* start Document text *
In this equally exhausting and well-executed debut, Lauren Oyler turns her sharp critical eye on the world of social media—the lies we tell online and the lies we tell ourselves. Already a respected critic, this is Oyler’s first foray into fiction. The story focuses on an unnamed 20-something white middle class American female narrator in a directionless relationship with a man (Felix) she met while traveling in the summer of 2015. In a lengthy backstory section (titled “Backstory”), we learn she pursued Felix one night in Berlin while on a tourist pub crawl that he was guiding. They keep in touch after she returns to New York and eventually, Felix moves back to the US and the two of them continue ambivalently dating.
The novel shifts across time and time zones (primarily Brooklyn and Berlin) and is told completely from the narrator’s often questionable point of view. Language shifts from immensely run-on sentences—reminiscent of intelligent but overly lengthy blog posts; there is no dialogue, and there is very little in the way of traditional conflict and/or action. In a recent interview in The Atlantic (January 9, 2021), Oyler claims that one of her goals was to “retain that sense of confidence that links the public and private worlds—the sense that while the narrator is definitely performing, she’s performing for you.” And perhaps that’s part of the problem with the novel for me: it feels like I’m listening to a very long, circuitous, and not very interesting story told by a privileged and incredibly self-absorbed young woman. Maybe that’s the point: in a world where many people under a certain age live large parts of their lives online, it’s hard for them not to be self-absorbed, and it’s equally hard for the rest of us to care.
There is certainly a timely aspect to the novel: in the first 25 pages the narrator discovers, by checking Felix’s phone without his permission, that he secretly runs a conspiracy-theory focused Instagram page with thousands of followers. But while this presents an interesting plot point, aside from some rambling angst, this discovery doesn’t really seem to affect the narrator beyond affirming her desire to dump him. Instead of confronting Felix or even really doing anything about her discovery, she decides to go to the post-inauguration Women’s March in Washington, DC. The description of the march is vivid: the immense crowds, the lack of police, the swell of solidarity that she witnesses, but our narrator has only a brief revelatory moment before sliding back into her self-described “nihilism.” She’s not so much interested in feminist activism or the Women’s March as in presenting her own critique of what she sees as fundamentally “alienating” and pointless protesting by young women like herself of “an administration that would not affect them particularly sweepingly.” The narrator seems shockingly ignorant enough to believe the election of Donald Trump doesn’t really affect her or any other young women.
* end Document text *
* start Supplied material *
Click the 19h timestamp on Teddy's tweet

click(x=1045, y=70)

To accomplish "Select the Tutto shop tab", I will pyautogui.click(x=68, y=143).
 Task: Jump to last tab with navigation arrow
* end Supplied material *
#### Task A:
Please write out the stretch of the review above from "In this equally" through "continue ambivalently dating.", word for word.
#### Task B:
In the review, what does the narrator discover by checking Felix's phone?

#### Written answer A:
In this equally exhausting and well-executed debut, Lauren Oyler turns her sharp critical eye on the world of social media—the lies we tell online and the lies we tell ourselves. Already a respected critic, this is Oyler’s first foray into fiction. The story focuses on an unnamed 20-something white middle class American female narrator in a directionless relationship with a man (Felix) she met while traveling in the summer of 2015. In a lengthy backstory section (titled “Backstory”), we learn she pursued Felix one night in Berlin while on a tourist pub crawl that he was guiding. They keep in touch after she returns to New York and eventually, Felix moves back to the US and the two of them continue ambivalently dating.

#### Written answer B:
She discovers that Felix secretly runs a conspiracy-theory focused Instagram page with thousands of followers.